There is no doubt that technology is a key driver in most, if not all, industries and that the pace of change continues to accelerate. We may fondly imagine that we are up to date only to discover a colleague – or more tellingly our children – are using a new app to do something that you have spent hours on in mere seconds.

 By Fiona Tait, Technical Director, Intelligent Pensions

 I attended two excellent adviser events this month – the Pension Transfer Debate III, and the Personal Finance Society’s annual conference in London. The former was focussed on client needs, specifically in the high-risk area of defined benefits transfers, and the latter more towards the needs of financial planning businesses, but the prevailing topic in both was the impact of technology and the tremendous support it can give to advisers, savers and the people running their pensions.

 We must however ensure that the technology remains a highly efficient servant which makes our relevant tasks easier to carry out, and not the master which drives us to do things which suit the system more than the users. Even more challenging is the need to ensure it continues to do this as functionality and client needs develop over time.

 What do members and clients really need?

 Pension savers should know 3 basic things:
 1. How much will I need to live on in retirement?
 2. How much do I need to save to achieve this?
 3. Am I currently on track?

 None of this is particularly easy, if it was I’d be out of a job, but once you have the answer to number 1, technology can make short work of the answers to numbers 2 and 3.

 In an ideal world the retirement journey would look like this:
 • Pension savers use an income and expenditure app to identify the amount they need to cover their basic and discretionary spending.
 • They then use a shortfall calculator to assess how much they need to save over the time they have available to provide this level of income when they intend to retire, or begin the process of retiring. Ideally this would include a tax calculator which could compare savings options and identify the most efficient for the individual’s current tax status.
 • Savers would also be able to use a risk profiler to identify suitable investments and the likely returns they might receive from each. This could be particularly valuable for younger savers who could benefit from long term investment in assets further up the risk/reward scale.
 • As their savings build up pension scheme members could use the pensions dashboard to obtain an up to date valuation of their current plan(s).
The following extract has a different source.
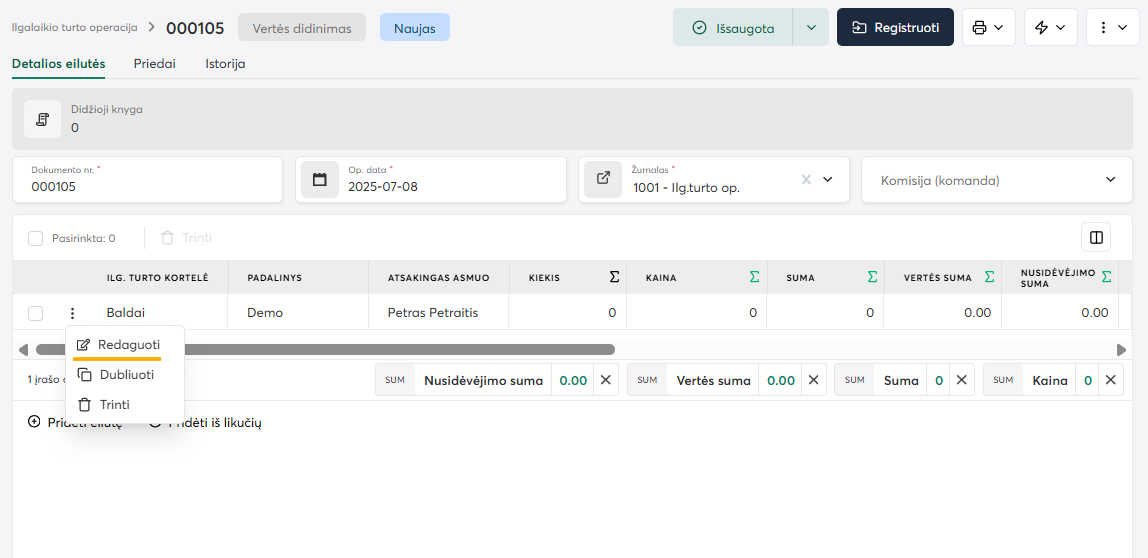Click the Didžioji knyga ledger icon
Viewport: 1148px width, 558px height.
(43, 119)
The data from this service would then be integrated with their other savings and investments to provide a holistic view.
 • If they change employment they would have access to a comparator tool which assesses the relative value of their paid up plans with potential replacements, helping them to decide whether a switch or transfer is in their best interests.
 • When they get closer to retirement, savers will use a cashflow modeller to assess whether their savings are adequate to sustain the income they need (they may also use a mortality tool to predict their likely life expectancy, based on their age, health and family circumstances). This would include “what if scenarios” to test the effect of retiring later or saving more if this is required.

 The thing is, most of this is available now. Unfortunately however, all of these wonderful support tools tend to exist in their own universe, and it is not always easy to bolt them together into a cohesive pattern. This is particularly true as projections and outputs can be highly complex and bewildering to lay persons.

 Technology also assumes that individual savers can make rational and informed decisions about their finances, particularly with regard to their evolving priorities and the trade-offs that may be necessary between them.

 Technology can certainly do a lot of the hard work, but it takes a human to deal with emotions. Financial guidance and advice is not going to be replaced by computers. What they can certainly do is improve the efficiency of the advise process and, possibly more significantly, allow advisers to concentrate on what they do best – getting to know their client and what they want to achieve in life.

 If I may leave you with one last thought, it is this. The author Sam Ewing once said that “Computers are like bikinis. They save people a lot of guesswork”.

 Used correctly they certainly do, what they don’t do is understand the motivations of the woman who is wearing it.